7.Travis Konecny is also Doing The Things

And at long last! After a slow start to the season, Konecny’s finally settling in and is really starting to produce well for the team. We’re giving him extra props, because he specifically did the ultimate thing we wanted the Flyers to do, that is come out with some jump and maybe even get the team off to am early lead. And that he did,

But outside of the initial flash of that first goal, Konecny was kind of all over the place for the bulk of the night (but like, in a good way). He was using his speed consistently and continuing to create chances throughout. He closed out the night with seven shots and four proper scoring chances, and an adjusted 57.02 CF% at 5-on-5. A couple of those chances very well might have turned into something, but it appears all of his early season bad luck hasn’t quite run out. He’s doing his best to get around it, it seems, and we may not be too far away from the scales evening and more bounces going his way. But for the time being, he’s certainly giving himself the best chance to succeed, making his own luck.

8.Regression session

So, we need to talk. We broke down that very solid start that the Flyers got off to, and how that was really a testament to the hard and smart work they were putting in—coming out with speed and stressing high danger chances.

And then things go south. And that’s about when folks start preaching about “keeping it simple” in order to work their way back into this. What does this mean for the Flyers? It means getting set up in the offensive zone and just throwing bombs in from the point and hoping for the best. We’ve seen them falling back on this all season, and the results haven’t changed—their shots were blocked with ease, before the pucks could even make to the net to become a proper chance. The Flyers only managed seven shots in the second period, when the bulk of this was going on, and they stayed behind. it wasn’t until they hit the third period and got back to getting pucks in deep and crashing the net that they were finally rewarded with some goals.

So, keeping it simple when falling behind might sound like a nice thing to say, but maybe it’s not always the actual best game plan, all things considered.

9.In defense of Nic Aube-Kubel

Are we really here to get riled up about this, even after a win? Yes, we are. But we’ll get on with it quickly so you can move on with your other business.

Aube-Kubel played a whopping total of 4:10 last night, and really this shouldn’t be much of a surprise, given how his other games to date have unfolded. But this lack of playing time defies logic. I asked Hakstol about it at practice on Wednesday, if Aube-Kubel would be working up to earning more minutes, or if this is just what we should expect going forward. He noted that it would be “whatever we need on a nightly basis. He’s done a good job in a limited role, and he’s gotta keep doing a good job, and if he dictates and earns some more ice time, there’s more opportunity for him, those minutes will come.”

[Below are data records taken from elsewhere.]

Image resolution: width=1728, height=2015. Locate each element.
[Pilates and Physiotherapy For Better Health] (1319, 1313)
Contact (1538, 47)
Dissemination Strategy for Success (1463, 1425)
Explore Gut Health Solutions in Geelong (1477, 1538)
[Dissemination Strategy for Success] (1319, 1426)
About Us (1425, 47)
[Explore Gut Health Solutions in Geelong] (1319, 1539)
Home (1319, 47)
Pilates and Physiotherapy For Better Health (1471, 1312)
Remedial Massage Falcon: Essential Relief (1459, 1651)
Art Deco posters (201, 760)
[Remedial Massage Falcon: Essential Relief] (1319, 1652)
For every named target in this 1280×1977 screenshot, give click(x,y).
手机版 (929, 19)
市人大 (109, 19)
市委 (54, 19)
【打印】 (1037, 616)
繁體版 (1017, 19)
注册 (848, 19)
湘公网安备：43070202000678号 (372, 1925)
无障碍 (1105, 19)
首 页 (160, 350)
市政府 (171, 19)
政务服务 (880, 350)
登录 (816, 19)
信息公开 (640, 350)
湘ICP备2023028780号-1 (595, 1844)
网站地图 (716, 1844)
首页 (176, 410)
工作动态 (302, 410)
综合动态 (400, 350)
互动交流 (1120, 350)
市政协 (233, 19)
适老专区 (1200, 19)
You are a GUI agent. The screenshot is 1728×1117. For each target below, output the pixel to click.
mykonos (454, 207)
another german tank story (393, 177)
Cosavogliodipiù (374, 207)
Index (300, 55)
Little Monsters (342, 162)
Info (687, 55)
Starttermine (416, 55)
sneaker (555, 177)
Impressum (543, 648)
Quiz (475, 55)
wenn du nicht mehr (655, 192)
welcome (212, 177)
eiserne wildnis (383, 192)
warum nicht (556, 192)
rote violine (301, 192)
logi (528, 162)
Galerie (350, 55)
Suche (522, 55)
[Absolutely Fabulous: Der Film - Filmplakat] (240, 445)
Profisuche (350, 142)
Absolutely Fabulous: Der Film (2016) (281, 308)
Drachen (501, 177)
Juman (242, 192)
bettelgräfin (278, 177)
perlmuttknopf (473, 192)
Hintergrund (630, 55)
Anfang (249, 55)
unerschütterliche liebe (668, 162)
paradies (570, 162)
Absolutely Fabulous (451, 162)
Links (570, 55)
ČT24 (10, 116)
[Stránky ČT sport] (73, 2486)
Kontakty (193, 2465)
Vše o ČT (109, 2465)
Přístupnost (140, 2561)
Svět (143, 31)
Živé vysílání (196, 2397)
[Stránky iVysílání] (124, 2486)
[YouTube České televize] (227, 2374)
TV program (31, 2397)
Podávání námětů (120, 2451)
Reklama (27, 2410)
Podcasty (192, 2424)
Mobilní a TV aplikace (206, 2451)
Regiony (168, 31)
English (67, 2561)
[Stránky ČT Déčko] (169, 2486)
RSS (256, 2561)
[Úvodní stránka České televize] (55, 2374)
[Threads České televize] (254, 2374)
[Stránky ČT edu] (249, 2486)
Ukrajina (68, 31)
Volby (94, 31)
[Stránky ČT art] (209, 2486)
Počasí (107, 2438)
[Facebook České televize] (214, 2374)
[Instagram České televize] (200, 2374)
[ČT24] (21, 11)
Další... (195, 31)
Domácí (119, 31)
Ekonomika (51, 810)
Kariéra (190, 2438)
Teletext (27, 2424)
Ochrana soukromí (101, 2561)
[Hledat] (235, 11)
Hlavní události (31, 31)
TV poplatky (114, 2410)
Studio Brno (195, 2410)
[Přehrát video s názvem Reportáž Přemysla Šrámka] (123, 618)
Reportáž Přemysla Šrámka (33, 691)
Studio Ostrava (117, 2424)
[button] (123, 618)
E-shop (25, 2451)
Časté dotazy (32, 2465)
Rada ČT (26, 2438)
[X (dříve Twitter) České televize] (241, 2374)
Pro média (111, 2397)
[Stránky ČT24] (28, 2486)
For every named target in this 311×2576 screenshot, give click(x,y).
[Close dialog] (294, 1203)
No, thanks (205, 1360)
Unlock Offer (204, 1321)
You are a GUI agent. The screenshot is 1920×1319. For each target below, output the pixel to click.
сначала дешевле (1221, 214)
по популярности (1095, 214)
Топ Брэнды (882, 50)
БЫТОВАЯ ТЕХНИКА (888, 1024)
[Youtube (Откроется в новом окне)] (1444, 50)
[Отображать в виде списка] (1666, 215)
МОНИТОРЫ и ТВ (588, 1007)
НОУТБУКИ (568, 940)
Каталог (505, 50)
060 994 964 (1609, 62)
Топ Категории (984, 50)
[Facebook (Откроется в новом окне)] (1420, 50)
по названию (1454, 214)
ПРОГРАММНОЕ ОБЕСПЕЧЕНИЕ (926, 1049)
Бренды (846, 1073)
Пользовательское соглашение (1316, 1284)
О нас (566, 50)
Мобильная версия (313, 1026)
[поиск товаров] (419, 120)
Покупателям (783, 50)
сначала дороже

And that’s valid. You’ve got to earn your ice time. I hear that. But Aube-Kubel looked good again last night—he laid a nice hit, managed a well-executed pass through traffic in front of the net, and came up with another shot of his own in close when the team was not doing a whole lot of shooting from there. And this was all well and good. So, we have to ask—if he’s doing good things, the best can be, short of finding the back of the net, in the seven shifts he’s given a night, what exactly does he have to do to earn those extra minutes?

10.The only damn thing I know

I don’t really know any of the music they use in the warmups mix, because even though I’m the same age as a lot of the guys it’s made for, I guess I’m just kind of lame. That said, I do appreciate when the in-arena music switches over to something I do know. Big fan of the COIN, BØRNS, and 5 Seconds of Summer (I know, I know, that song’s a guilty pleasure) that they broke out. Obviously this was just to appease me. Much appreciated.